What a frothy douche

Rick Santorum, perhaps the easiest Republican to loathe since Satan, has said he would invalidate all gay marriages to this point, given the chance:

In an interview with NBC’s Chuck Todd at his campaign headquarters in Iowa, Santorum said there needs to be one marriage law for all 50 states. When asked if he would make same-sex couples get divorced, he responded, “Well their marriage would be invalid. If the constitution says ‘marriage is this,’ then people whose marriages are not consistent with the constitution … (shrug.) I’d love to think that there was another way of doing it.”

Yep, there is another way. Allow gays to get married since, aside from marriage not even being about procreation anyway, it is illegal to give one group a set of rights whilst simultaneously discriminating against another group for no good reason. That is, after all, the very definition of bigotry.

But hang on, I haven’t even gotten to the best part of Frothy’s hatred:

Santorum said he has hesitations about the Supreme Court taking the decision about marriage away from the people. “32 times marriage has been voted on, in 32 different states from Maine to California, and 32 times marriage has won,” he said. But later in the interview Santorum acknowledged that “just because public opinion says something, doesn’t mean something’s right if it’s not right.”

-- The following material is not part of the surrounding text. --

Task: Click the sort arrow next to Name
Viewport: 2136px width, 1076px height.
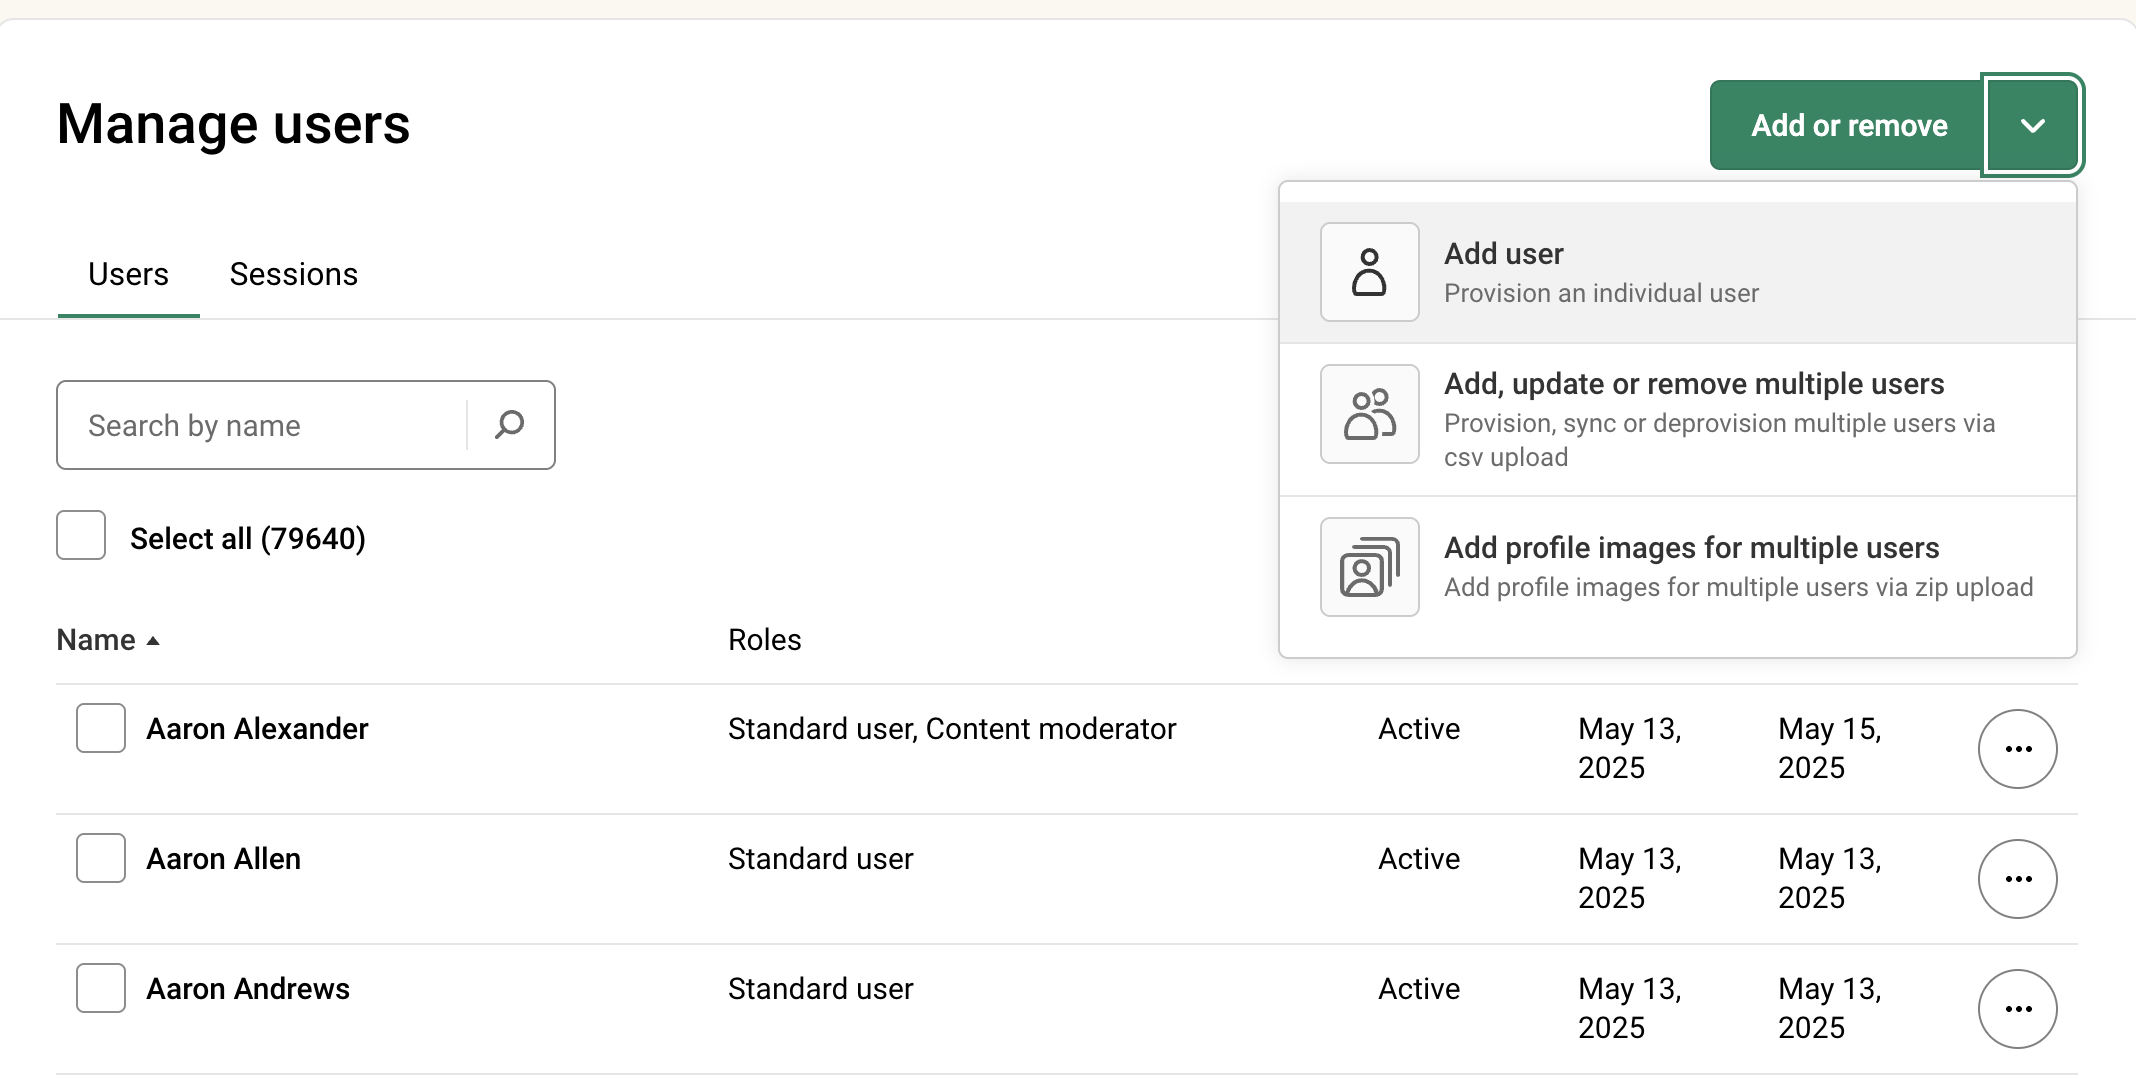Action: coord(155,641)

For someone who hates homosexuals so much, he sure does like to have it both ways.

I’m really excited for the years to come. I can’t wait to see how religious bigots change their arguments from “It’s the will of the people! Listen to the will of the people!” to “Well, what’s right is right.” Santorum seems to have gotten a head start, but I don’t think there can be any doubt that this is the way conservatives will be stating their case in the future. After all, gay marriage will become the law of the land. It may happen in the next few years, or it may happen in 30 years. Either way, it is going to happen (and we will look at today’s laws as we now see anti-miscegenation laws). That means the religious will necessarily need to change their arguments to fit the changing landscape – a landscape on which they will enjoy ever-shrinking relevancy.